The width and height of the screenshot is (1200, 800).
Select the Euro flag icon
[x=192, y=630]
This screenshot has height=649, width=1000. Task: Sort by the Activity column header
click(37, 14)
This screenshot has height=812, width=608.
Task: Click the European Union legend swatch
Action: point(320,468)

☆ ☆ ☆ ☆

▶ WHAT YOU SHOULD DO: The answer consists of the line holding "This screenshot has height=649, width=1000." and every line after it up to the end of the records, word for word.

▶ TASK OUTPUT:
This screenshot has height=649, width=1000. Task: Sort by the Activity column header
click(37, 14)
This screenshot has height=812, width=608.
Task: Click the European Union legend swatch
Action: point(320,468)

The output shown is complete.